* **Given data**

━━━━━━

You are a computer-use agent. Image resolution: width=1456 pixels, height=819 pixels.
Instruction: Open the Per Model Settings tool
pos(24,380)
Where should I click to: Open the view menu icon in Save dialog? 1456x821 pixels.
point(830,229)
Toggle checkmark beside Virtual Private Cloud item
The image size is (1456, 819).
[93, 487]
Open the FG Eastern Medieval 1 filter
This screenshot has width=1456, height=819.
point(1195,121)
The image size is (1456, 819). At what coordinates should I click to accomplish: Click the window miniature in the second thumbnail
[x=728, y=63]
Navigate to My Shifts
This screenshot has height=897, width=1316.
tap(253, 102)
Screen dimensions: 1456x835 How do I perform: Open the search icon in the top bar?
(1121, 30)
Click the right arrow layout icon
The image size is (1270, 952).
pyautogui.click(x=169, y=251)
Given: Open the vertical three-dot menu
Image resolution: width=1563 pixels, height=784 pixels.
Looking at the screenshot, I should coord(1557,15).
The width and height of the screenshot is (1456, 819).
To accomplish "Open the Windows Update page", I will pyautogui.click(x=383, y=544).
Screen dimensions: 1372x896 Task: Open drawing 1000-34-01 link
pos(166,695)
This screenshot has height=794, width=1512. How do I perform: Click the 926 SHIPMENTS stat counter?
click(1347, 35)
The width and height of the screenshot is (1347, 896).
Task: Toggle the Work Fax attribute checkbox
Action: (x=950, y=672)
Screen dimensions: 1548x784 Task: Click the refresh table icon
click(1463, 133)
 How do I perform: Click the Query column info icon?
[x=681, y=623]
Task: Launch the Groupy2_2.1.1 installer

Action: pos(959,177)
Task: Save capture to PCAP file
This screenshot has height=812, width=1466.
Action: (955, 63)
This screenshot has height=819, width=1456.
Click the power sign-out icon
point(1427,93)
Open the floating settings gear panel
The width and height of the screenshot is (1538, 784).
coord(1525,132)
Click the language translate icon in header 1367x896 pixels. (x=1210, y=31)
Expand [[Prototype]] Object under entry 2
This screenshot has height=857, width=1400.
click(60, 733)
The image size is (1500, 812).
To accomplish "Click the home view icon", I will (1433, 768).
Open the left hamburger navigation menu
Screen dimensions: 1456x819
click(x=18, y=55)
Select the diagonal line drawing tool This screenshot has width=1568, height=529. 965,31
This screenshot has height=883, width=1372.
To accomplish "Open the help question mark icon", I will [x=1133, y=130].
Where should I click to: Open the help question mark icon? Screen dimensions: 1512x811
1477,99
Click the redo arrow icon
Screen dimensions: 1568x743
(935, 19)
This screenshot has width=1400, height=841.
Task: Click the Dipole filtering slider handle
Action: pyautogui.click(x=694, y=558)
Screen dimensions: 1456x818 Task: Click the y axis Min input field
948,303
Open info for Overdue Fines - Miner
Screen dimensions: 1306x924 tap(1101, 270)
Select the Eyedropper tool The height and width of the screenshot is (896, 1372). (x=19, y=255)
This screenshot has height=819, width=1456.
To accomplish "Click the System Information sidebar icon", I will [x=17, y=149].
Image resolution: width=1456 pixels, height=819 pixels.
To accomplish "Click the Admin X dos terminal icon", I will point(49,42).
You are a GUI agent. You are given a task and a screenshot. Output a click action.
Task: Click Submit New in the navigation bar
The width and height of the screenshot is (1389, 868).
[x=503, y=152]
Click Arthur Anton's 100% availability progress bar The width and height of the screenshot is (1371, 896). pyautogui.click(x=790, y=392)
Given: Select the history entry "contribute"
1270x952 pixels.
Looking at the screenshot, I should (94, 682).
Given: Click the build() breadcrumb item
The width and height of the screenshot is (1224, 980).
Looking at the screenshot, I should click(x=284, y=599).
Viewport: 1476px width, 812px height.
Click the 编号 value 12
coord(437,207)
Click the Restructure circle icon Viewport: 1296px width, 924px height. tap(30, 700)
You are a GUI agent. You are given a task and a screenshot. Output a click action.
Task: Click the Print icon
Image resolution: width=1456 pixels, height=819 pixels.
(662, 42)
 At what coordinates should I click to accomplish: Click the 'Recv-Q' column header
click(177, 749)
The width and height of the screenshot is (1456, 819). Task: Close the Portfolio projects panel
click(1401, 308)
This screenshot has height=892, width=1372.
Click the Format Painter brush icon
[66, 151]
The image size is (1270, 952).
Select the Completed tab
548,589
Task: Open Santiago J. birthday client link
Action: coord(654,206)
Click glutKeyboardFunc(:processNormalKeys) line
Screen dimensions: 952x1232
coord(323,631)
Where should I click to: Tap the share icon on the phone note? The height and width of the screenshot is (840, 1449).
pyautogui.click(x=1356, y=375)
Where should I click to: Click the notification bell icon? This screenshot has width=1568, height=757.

━━━━━━

* **What you have to do**
Scan the material above for "Viewport". Copy every line where it appears.

* **Response to the exercise**
Viewport: 1476px width, 812px height.
Click the Restructure circle icon Viewport: 1296px width, 924px height. tap(30, 700)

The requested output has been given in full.